Trump a fait campagne sur la croissance économique et la baisse des prix de l’énergie, de sorte que la hausse des prix de l’essence et de l’inflation pourrait évidemment éroder le soutien de l’opinion publique, en particulier si les électeurs associent ses tarifs ou sa politique étrangère à la souffrance économique, comme on l’a vu avec la chute de l’approbation de Biden lors de la flambée des prix de l’essence en 2022.

Mais, une fois encore, les électeurs ne sont pas la seule source de pression : l’industrie de la défense et les puissants lobbies pro-israéliens pourraient inciter Trump à choisir une guerre pour apaiser ces intérêts impérieux, surtout après que le président américain les a suffisamment irrités en se retirant de l’Ukraine, comme je l’ai soutenu récemment. Les dernières frappes américaines (même si elles sont quelque peu « symboliques » parce que Téhéran a apparemment retiré toutes ses réserves d’uranium enrichi avant le bombardement) pourraient alors n’être qu’un début, car l’Iran ne manquera pas de riposter, ce qui à son tour enflammera les faucons de guerre américains.

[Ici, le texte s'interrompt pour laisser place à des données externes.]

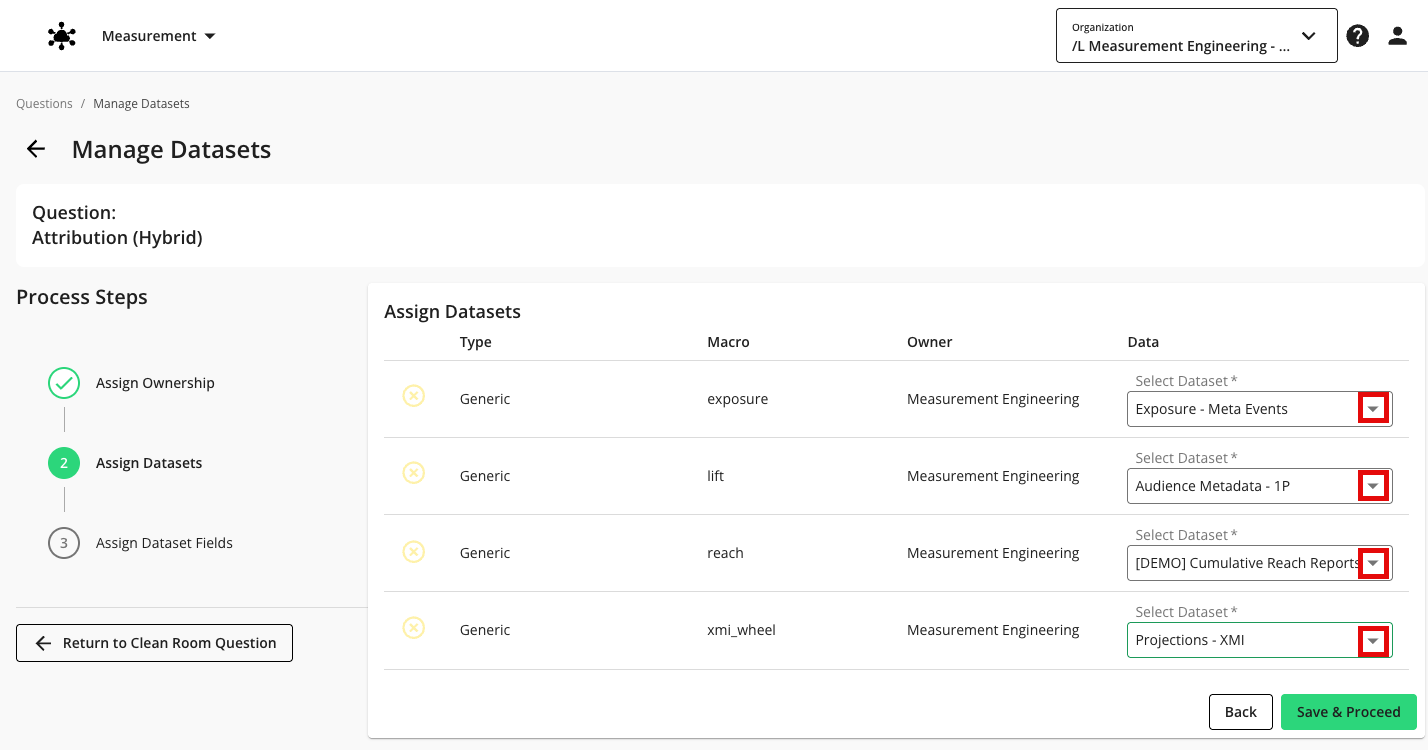
Task: Open the Measurement menu in header
Action: point(159,36)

Cependant, tout pas en avant vers une véritable guerre avec l’Iran risque d’enfoncer la présidence de Trump dans un bourbier, d’épuiser les ressources et de déclencher une agitation intérieure déjà importante, alimentée par des tensions ethnopolitiques et des accusations d’autoritarisme. Quoi qu’il en soit, le fait que Trump ait survécu à trois tentatives d’assassinat jusqu’à présent devrait souligner les risques intérieurs de contrarier des factions puissantes, y compris une partie de ce que l’on appelle le «  deep state « .

En résumé, le conflit entre l’Iran et Israël risque d’entraîner un chaos sur le marché pétrolier, une volatilité du dollar et des tensions économiques dues aux droits de douane. M. Trump devra trouver un équilibre entre ses politiques commerciales et étrangères agressives et les attentes des électeurs en matière de stabilité. D’un point de vue américain, sa « pression maximale » sur l’Iran pourrait dissuader l’escalade, mais il risque toujours de commettre une erreur de calcul (même si Trump limite la participation de Washington à la guerre à des bombes, et non à des bottes sur le terrain).

Les frappes américaines sur les sites nucléaires iraniens samedi ont certainement mis le feu aux poudres. Si Trump tombe dans le « piège à nigauds » d’une nouvelle guerre au Moyen-Orient, « MAGA » aura disparu, fracturant des États-Unis déjà chancelants, peut-être de manière irrémédiable.